If you're seeing a London production of Peter Pan, or are just a fan of the character, why not follow our guide to a Peter Pan day out in London?
Snap a Crocodile at London Zoo
Wake up by coming face-to-face with a crocodile at ZSL London Zoo. Unlike in Peter Pan, the crocodiles at London Zoo don't tick so keep your eyes peeled and your hands to yourself – unless you want to end up like Captain Hook!
As well as crocodiles, London Zoo has more than 700 species of animal. Exhibits include the fantastic Gorilla Kingdom, Penguin Beach, interactive Animal Adventure and Butterfly Paradise.
Peter Pan at Great Ormond Street Hospital
In 1929, JM Barrie donated the copyright of Peter Pan (including all future royalties) to Great Ormond Street Hospital. So it's little wonder you'll find tributes to Peter Pan in the hospital, including:
- The Peter Pan Café in the reception area
- A bronze statue of Peter Pan and Tinkerbell outside the entrance
- A plaque dedicated to Barrie in the beautiful hospital chapel
- Peter Pan memorabilia from around the world, which can be seen by appointment only at the hospital's Museum and Archives.

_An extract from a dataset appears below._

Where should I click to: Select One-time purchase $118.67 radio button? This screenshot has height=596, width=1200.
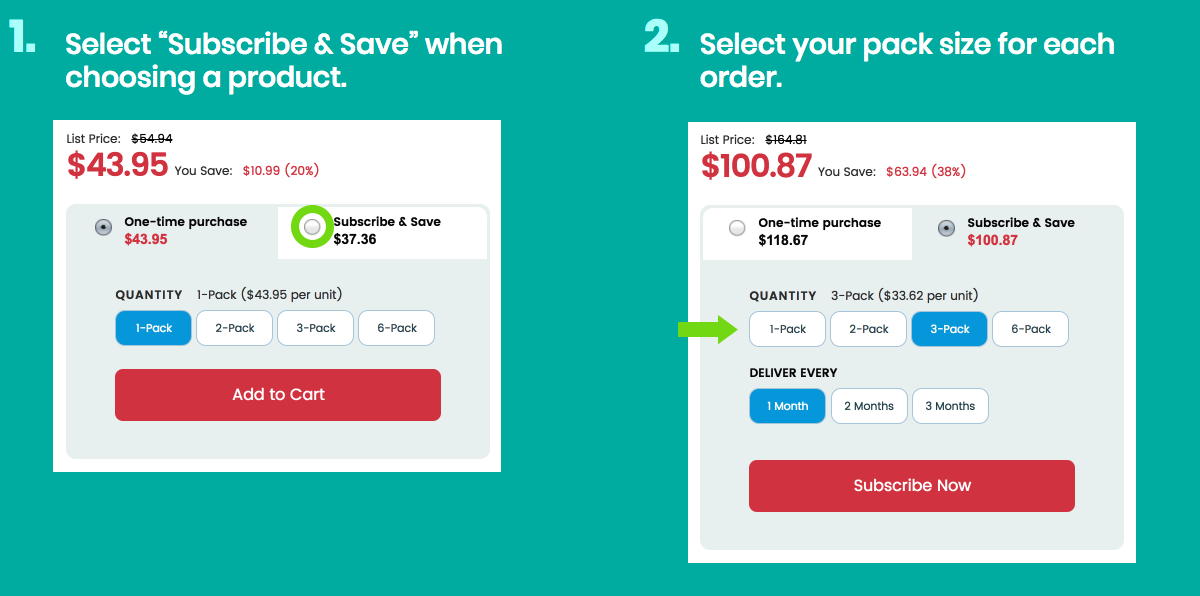(737, 228)
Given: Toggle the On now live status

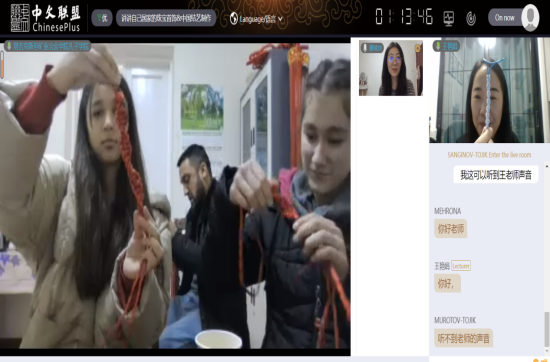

Visit www.gosh.org/peterpan for more information.
As you leave Great Ormond Street Hospital turn down Lamb's Conduit Street – dropping in at popular comic book shop Gosh! Comics en route. Then turn right along Theobold Street and into Bloomsbury Way.
Bloomsbury is renowned as the literary and artistic hub of London, and has welcomed many great writers in its history – from the Bloomsbury Set of Virginia Woolf, TS Eliot and others, to Charles Dickens, who once lived on nearby Doughty Street.
Turn right into Bury Place for a browse around the London Review Bookshop. As well as a fantastic selection of books, including a great children's section, the bookshop hosts literary events, readings and debates. There's even an in-store tea and cake shop.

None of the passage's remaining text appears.